Придуманное же, навеянное туманом, ветром и дождём «жидовство» Мандельштама — не что иное, как Удел поэта с большой буквы. Праоснова смыслов, пропитанных истым христианством в цветаевском «гетто избранничества»: «В сем христианнейшем из миров поэты — жиды!»
Удел этот в виде образа жалкой судьбы из двух подмёток, закутанного в метафорическую шубу с чужого плеча, — очень большую и несуразную к тому же, — помимо воли затаскивает его в парадные анфилады мировой истории культуры, искусств и музыки. Спасая от питерских, всероссийских холодов неприятия. Тащит в некое эмпирически-важное общественное признание «отщепенца» своим:
Я вернулся в мой город, знакомый до слёз,
До прожилок, до детских припухлых желёз... И всю ночь напролёт жду гостей дорогих,
Шевеля кандалами цепочек дверных.
А ведь и у Булгакова, и у бунинского Алёшки из «Четвёртого Толстого» есть салоп и медвежья шуба, как у Мандельштама. С той лишь разницей, что оба они, с первых шагов в литературе, — в той или иной ипостаси постижения сущего, — видели себя законными наследниками русской словесности, не иначе.
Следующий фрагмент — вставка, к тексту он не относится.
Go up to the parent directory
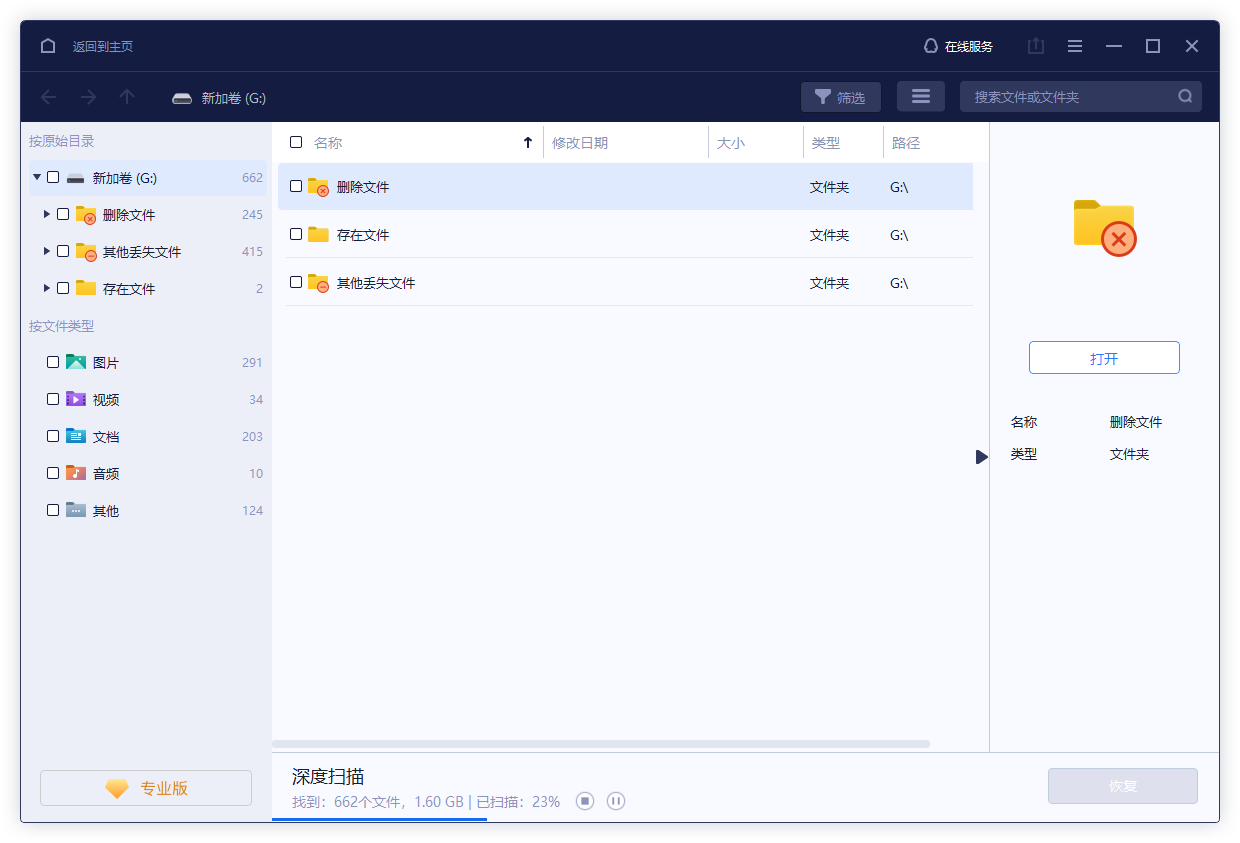The image size is (1240, 843). (126, 96)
В отличие от разночинца-Мандельштама — «непризнанного брата». В презрении топчущего несносный литературный тулуп ногами: не по чину, мол, не по чину!
В этом «вороньем» тулупе не по плечу он — утончён и ущербен. Истерически интеллигентен в россыпи сомнений: — одарён невероятным ощущением милосердия и сопричастности. Невыразимой ненависти и неразделённой любви к «стройным миражам» шалой столицы. Её нескончаемым скифским празднествам. С тенденциозным обществом «ревнителей последнего слова». Одновременно с чудовищным кораблём Петра I сверху — и бытовой неспешной жизнью речных фонарей под ним внизу. Сиюминутностью. Древнеримским поддельным весельем Геркуланума в лунном сиянии... Под звуки Пинк Флойд.
И главное, неотвратимым предчувствием неизбежной смерти. Её солнечного укуса, с пеною у рта и высунутым наружу языком.
А над Невой — посольства полумира,
Адмиралтейство, солнце, тишина!
И государства жёсткая порфира,
Как власяница грубая, бедна...
Автор: Игорь Фунт, "Частный корреспондент".